Sovereign Immunity can prevent Rule 202 pre-suit discovery. .. maybe

Susan Combs, Texas Comptroller of Public Accounts v. The Texas Civil Rights Project et al, No. 03-11-00538-CV (Tex. App. Austin, August 29, 2013).

OK, this one has some interesting holdings which can affect not only PIA release of private information (even though this is not a PIA case) but also several litigation matter types. The opinion includes a concurrence and dissent.

In this case, the Comptroller’s office accidentally left electronic information, specifically addresses, social security numbers, and birth dates, of approximately 3.5 million Texans on a computer terminal accessible to the general public. After the error was discovered the information was removed. The Plaintiff did not file suit, but sought pre-suit depositions and discovery under Rule 202 in order to determine if it had a claim against the Comptroller. The Comptroller filed a plea to the jurisdiction holding the trial court did not have jurisdiction to order pre-suit discovery. The trial court denied the plea, ordered discovery and the Comptroller appealed.

The court first analyzed whether a 202 petition is a “suit” which could be subject to sovereign immunity. After an analysis the court ultimately held “a petition under rule 202 is ultimately a petition that asserts no substantive claim or cause of action upon which relief can be granted.

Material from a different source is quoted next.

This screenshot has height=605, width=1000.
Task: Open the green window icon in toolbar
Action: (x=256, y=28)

A successful [R]ule 202 petitioner simply acquires the right to obtain discovery—discovery that may or may not lead to a claim or cause of action.” As a result, immunity does not bar a 202 petition by itself. However, a court cannot grant a petition for discovery in a matter if immunity would bar the type of claims being investigated. The pleading requirements are less stringent to establish jurisdiction since the point of the discovery is to investigate to determine if a claim exists.  However, more of a pleading requirement is necessary if the investigated claim implicates sovereign immunity. Plaintiff asserts it is investigating potential ultra-vires claims (and lists the reasons why) against Combs, which the court notes is sufficient under Rule 202 to allege a claim.  However, since no relief can be sought for Combs unauthorized release of information (because its retrospective), the only purpose would be to prevent future disclosures. Since the pleadings indicate the release was unintentional and the evidence indicate Combs’ actions to prevent future unintentional releases, no prospective relief can be granted. So, the court held no valid lawsuit can be brought so no discovery can be ordered. The trial court therefore did not have jurisdiction to hear the 202 Petition.

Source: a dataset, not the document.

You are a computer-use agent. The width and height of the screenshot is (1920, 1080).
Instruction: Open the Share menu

The concurring opinion agrees mainly with the reasoning but disagrees with some of the burden shifting. The dissent by Chief Justice Jones actually agrees with the majority that a Rule 202 petition is not a lawsuit, immunity cannot bar such petitions in general, and that Rule 202 cannot be used for discovery where the claims being investigated are barred by sovereign immunity.  He also agrees the pleading requirements for 202 petitions is less stringent than general pleadings. As far as those issues are concerned, you have pretty much a unanimous opinion. However, the dissent essentially asserts that regardless of the underlying claim success, an ultra-vires claim is something the court has jurisdiction over so can grant pre-suit discovery.